She got set up in the dorm room easy enough. She made her bed, hung some pictures (she debated setting the frame of the Detective Boys, all five of them, on her nightstand, and instead hid it face-down in her drawer). It took a few hours for her roommate to arrive, but she was beautiful and tan and had green eyes that sparkled when she said hello. Her name was Akiko Nishimura. They shook hands and something warm started chipping away at the cold patch where Indigo used to be.

She was scouting out her semester's classrooms and got lost when she ran into Katashi Sasaki-- and she nearly died when she looked into his eyes and saw Conan's. No glasses, just blue, familiar all the same. His hair was styled differently, more of a western cut and as yellow as the sun, but his face and his lips and his ears and his eyes… She dropped her books and he cocked an eyebrow at her and said "I was gonna ask if you needed help with those.

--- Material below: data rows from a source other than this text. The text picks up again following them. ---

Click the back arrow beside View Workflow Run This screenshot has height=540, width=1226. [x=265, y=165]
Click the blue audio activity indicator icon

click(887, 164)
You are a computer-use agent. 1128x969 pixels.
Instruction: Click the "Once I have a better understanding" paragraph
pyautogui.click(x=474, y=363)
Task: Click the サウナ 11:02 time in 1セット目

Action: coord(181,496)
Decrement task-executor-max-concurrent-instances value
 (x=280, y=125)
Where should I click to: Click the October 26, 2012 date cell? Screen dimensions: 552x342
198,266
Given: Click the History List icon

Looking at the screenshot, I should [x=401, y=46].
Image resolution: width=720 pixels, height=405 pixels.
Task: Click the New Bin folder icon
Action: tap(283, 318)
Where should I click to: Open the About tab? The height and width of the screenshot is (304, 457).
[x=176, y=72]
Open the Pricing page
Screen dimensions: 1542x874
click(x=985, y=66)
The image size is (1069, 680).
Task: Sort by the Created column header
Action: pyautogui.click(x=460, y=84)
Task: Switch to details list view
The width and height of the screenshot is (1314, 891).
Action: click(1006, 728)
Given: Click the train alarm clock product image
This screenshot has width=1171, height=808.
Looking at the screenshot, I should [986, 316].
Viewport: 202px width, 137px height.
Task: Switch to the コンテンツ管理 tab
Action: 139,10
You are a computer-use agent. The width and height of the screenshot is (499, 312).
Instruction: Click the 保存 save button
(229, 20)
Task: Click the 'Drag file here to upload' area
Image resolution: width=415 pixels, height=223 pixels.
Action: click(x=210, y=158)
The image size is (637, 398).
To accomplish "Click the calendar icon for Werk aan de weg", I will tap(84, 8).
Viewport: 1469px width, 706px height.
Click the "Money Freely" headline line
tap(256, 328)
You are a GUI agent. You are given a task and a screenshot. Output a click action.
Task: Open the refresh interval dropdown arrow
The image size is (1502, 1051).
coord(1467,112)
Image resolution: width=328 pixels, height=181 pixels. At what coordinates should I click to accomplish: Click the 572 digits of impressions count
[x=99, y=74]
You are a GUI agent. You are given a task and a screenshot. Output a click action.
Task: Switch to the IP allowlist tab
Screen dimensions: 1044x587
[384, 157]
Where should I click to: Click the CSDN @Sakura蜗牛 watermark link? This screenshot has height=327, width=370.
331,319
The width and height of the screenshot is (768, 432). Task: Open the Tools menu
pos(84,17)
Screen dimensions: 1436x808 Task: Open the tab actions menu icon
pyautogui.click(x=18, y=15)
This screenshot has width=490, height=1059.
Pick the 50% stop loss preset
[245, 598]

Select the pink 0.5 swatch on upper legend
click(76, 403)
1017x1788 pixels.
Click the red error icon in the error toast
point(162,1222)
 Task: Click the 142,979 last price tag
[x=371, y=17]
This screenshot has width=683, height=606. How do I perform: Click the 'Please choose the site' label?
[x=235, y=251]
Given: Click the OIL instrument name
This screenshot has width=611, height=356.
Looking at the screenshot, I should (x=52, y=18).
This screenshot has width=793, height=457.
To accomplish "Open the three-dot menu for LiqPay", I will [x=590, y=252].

Guess that answers my question." She'd gone red in the face, huffed and said:

"Thank you, I'm okay, though."

He tapped her head with her Math textbook and said: "Liar. Where are you headed?"

The rest was history.

She was studying on the second floor of the library, brushing up on her English and failing miserably when a boy sat down across from her. Brown eyes, auburn hair- a foreigner like Katashi, but less American, more European. He cracked a book open, glanced up at her, blinked, then turned his attention back to his textbook with a yawn. They didn't speak, though the uncomfortable air compelled every cell of her body to. She tried to concentrate on English, sound out a difficult word, but she kept stressing the R and couldn't say the L. She grimaced. "I can practically hear your brain imploding. I suggest dropping the class and studying a different language." And that was the first thing Yori Smartass Sata ever said to her. She'd glared and reminded him to be polite to strangers and returned to studying. Five minutes later, he'd proclaimed himself her tutor.

Takumi Ikeda was a frail, cowardly boy who reminded her of Mitsuhiko the first summer after Haibara and Conan had left-- a shut-in gamer who slept in the day and lived for the nightlife his roommate-less dorm-room afforded him. He was as pale as the moon itself, bright enough he nearly blinded her when she first saw him stumbling out of the nearby cafe with layers of bags under his eyes. Despite the lack of sleep, his face was rounded and baby-ish, cute with the round glasses that were falling off his nose. His large baggy sweater dipped over his shoulder as he passed by her with a murmur about "finishing Devil Souls". He'd dropped his wallet, and she'd spent the rest of the day deducing what dorm-room was his, determined to return the small bit of yen and the student ID she'd found inside. It'd taken her until the early evening, but she'd knocked and interrupted his playthrough of the newest Sunshine Valley RPG…. so it was only fair she stay and help him farm with the tricks she'd learned from the previous games.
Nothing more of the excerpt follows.